== Extract to read ==
════

Marlins Are Failing at Start of 2022 Season

I’m taking a detour from my politics and culture posts to provide some thoughts about my favorite baseball team, the Miami Marlins.

Once again, the Marlins are playing way below their run differential, and many of their starting position players are playing well below their career norms, including their free agent acquisition outfielders, Jorge Soler and especially Avisail Garcia, who is now hurt along with several other players temporarily out or landing on the IL with minor injuries.

As in 2021, the starting pitching has been the only area of the team consistently above average. The bullpen has been okay except in the highest leverage ninth inning situations, where the Marlins continue to blow games. The hitting, once again, has failed the most, with only Jazz Chisholm and Brian Anderson consistently perfoming well among starters who have been mostly healthy. Jon Berti, Joey Wendle and Bryan De La Cruz  have been very good as utility guys, with Wendle playing a lot until his injury (he’s back now).

Since the new ownership took office and the new front office was consolidated under CEO Derek Jeter (who left before the 2022 season started) and now under Kim Ng and a nucleus that has been in place well before Ng, the organization has been mired in mediocrity. On the plus side, the overhaul of the Loria-era roster has produced a farm system loaded with pitching depth at every level. On the negative side, the organization has been among the worst of any MLB team in developing hitters and in plugging their roster with free agents that add value to the big league club.

The result for the MLB team for 2021 and again in 2022 has been a frustrating mess: in both years, to start the season, the team had outscored its opponents through the first 42 games. Yet, due to low run production and an inconsistent bullpen, the team has produced a woeful 18-24 start (now 18-25 in 2022), well below the pace of what just about all of the best statistical outlets predicted. Fangraphs predicted an 81-81 season. Baseball Prospectus 80-82, individual prognosticators for MLB.com predicted in the mid 70s. I picked 79 wins and a fourth place finish (they are in fourth place now amidst a very slow starting division outside the Mets) and former Baseball Prospectus writer Joe Sheehan predicted 85 wins.

════

== Required task ==
Continue the Marlins post from the point where it stops.

== Data extract ==
════

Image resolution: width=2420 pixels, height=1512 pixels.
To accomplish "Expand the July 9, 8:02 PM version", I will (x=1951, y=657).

════

== Solved problem ==
The problems loom large at the major league level for this franchise. The new sabermetrics is all about the ability of major league coaches and the front office to utilize statistical analysis and technology to develop hitters and pitchers at the major league level. As is true throughout their organization, the Marlins have done this very well with pitchers. However, the organization gets a failing grade, from the front office to the manager, in developing hitters. A residue of this has been that the team has a recent habit of going for long stretches with some of the worst players in Marlins history before having finally given up on many of them in 2021. The 2022 team is supposed to have more veteran depth, but the new player acquisitions have mostly hit below their career norms.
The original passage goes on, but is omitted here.